Así está nuestra sociedad hoy. Entrando en otro capítulo de solidaridad forzosa, con unos gobernantes que, con tal de seguir gobernando no resisten la presión de la izquierda radical. Una vez ganadas las elecciones hay que subir los impuestos (a quienes declaran, naturalmente). La clase media, los funcionarios, los profesionales colegiados, los pequeños autónomos… esos colectivos serán quienes salven de nuevo la situación. Les tocará mover la economía privada: Contratando empleados, abriendo negocios, consumiendo.
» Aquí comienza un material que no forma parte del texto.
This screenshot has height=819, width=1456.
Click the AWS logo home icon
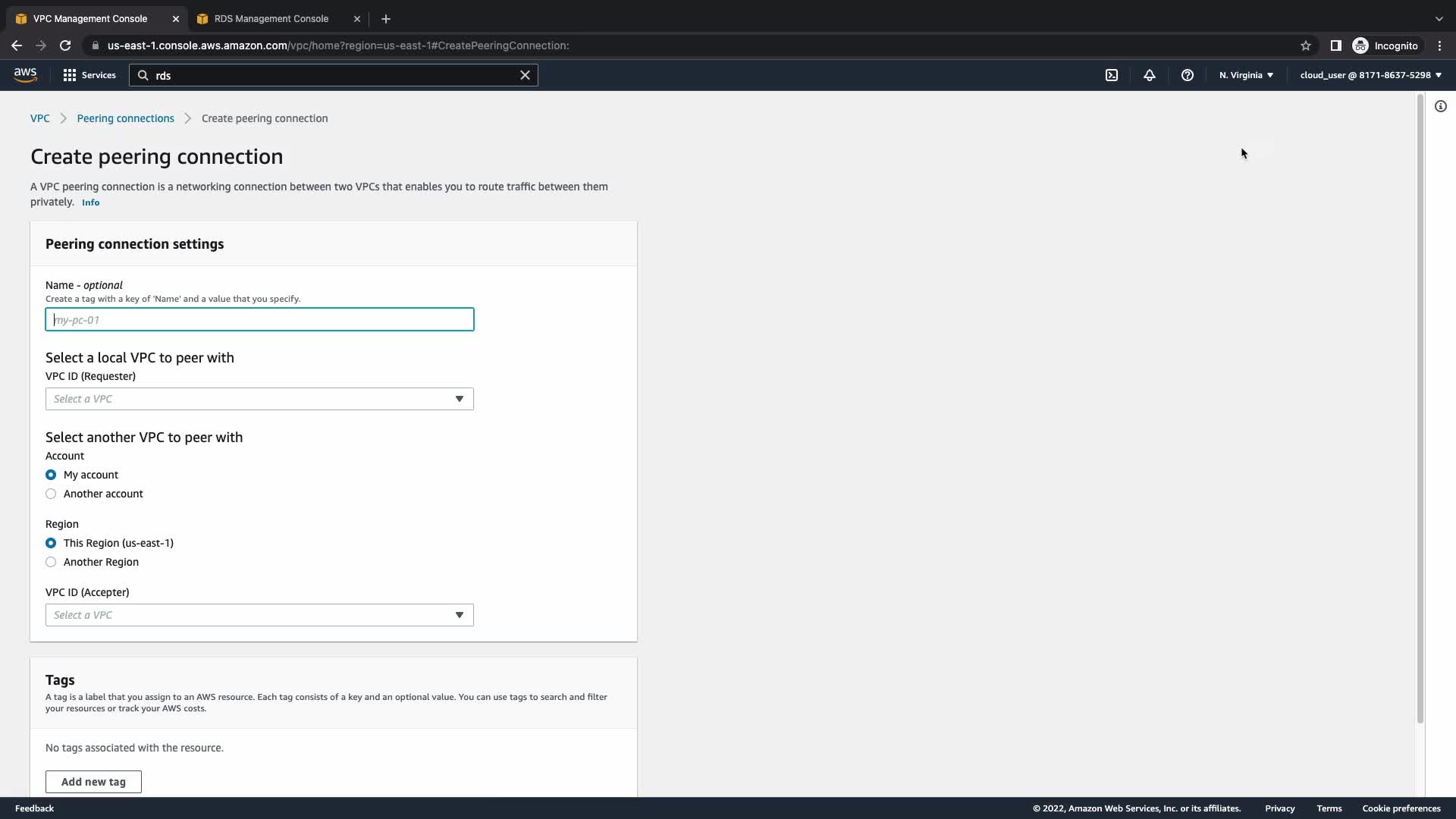pos(25,74)
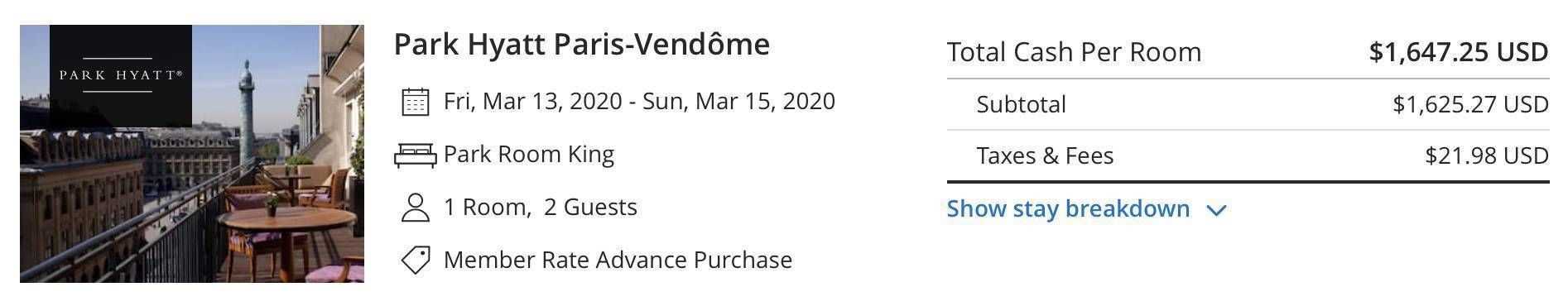Click the $21.98 USD taxes amount
Screen dimensions: 1568x306
(x=1487, y=155)
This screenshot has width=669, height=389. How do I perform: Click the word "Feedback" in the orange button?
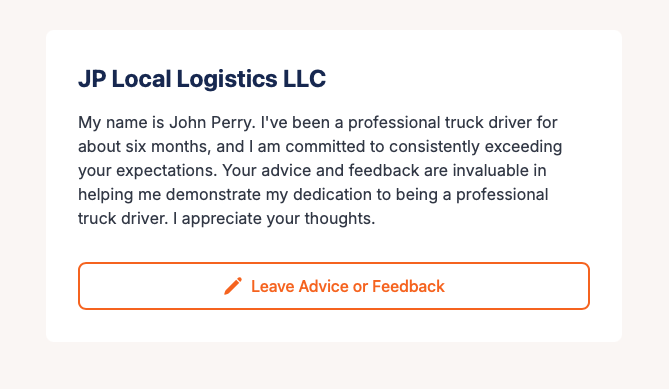[x=408, y=286]
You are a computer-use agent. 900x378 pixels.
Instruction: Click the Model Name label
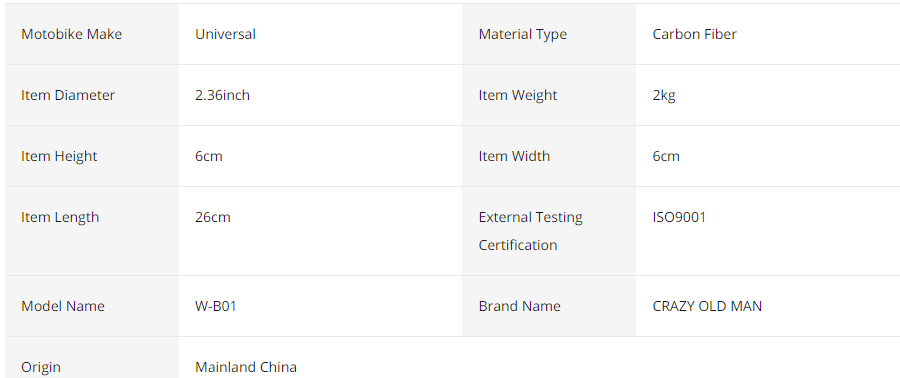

Y también moverán la economía pública, a la que proporcionarán ingresos pagando impuestos indirectos y especiales, cada vez que se muevan o respiren, sin olvidar que tendrán que hacer frente a las cada vez más frecuentes y numerosas trampas recaudatorias puestas por los ayuntamientos (según vaya en cada barrio).


Hoy lo que prima es todo lo social. Ahí está el gran cambio. Y los protagonistas del mismo deberían haber sido los socialistas. Ahora les tocaría gobernar si se hubiera seguido otra política más inteligente, en lugar de intentar aislar y negar a la derecha. Sin embargo es ésta la que hoy está a cargo de la ubre que debe saciar a los hambrientos de prestaciones, subvenciones, subsidios, ayudas etc. Y parece que les gusta hacerlo, o que temen un levantamiento de la gente si no lo hacen. 

Lo que es desalentador es que todo se vuelve a financiar con más deuda. El empleo con el que se dice que crecemos no da para recaudar ni impuestos ni cuotas de seguridad social. Es empleo de mala calidad, que no anima a la gente a salir de la interinidad y afrontar gastos serios. Hay mucho empleo también que no tiene valor retorno: Predomina el sector terciario, el turismo, la hostelería y hay pocos fondos para la investigación y la industria. La principal industria que tenemos es la del automóvil, y precisamente estamos condenando los coches particulares, antes de promocionar los vehículos eléctricos o los híbridos. 

Coqueteamos irresponsablemente con la cultura "flower - power". Ya somos más ecologistas que la mayoría de los europeos... al menos en lo que se refiere a exigencias normativas. Y todo esto con la aquiescencia de Ciudadanos y del PP. De los otros, ya sé que no puedo esperar nada.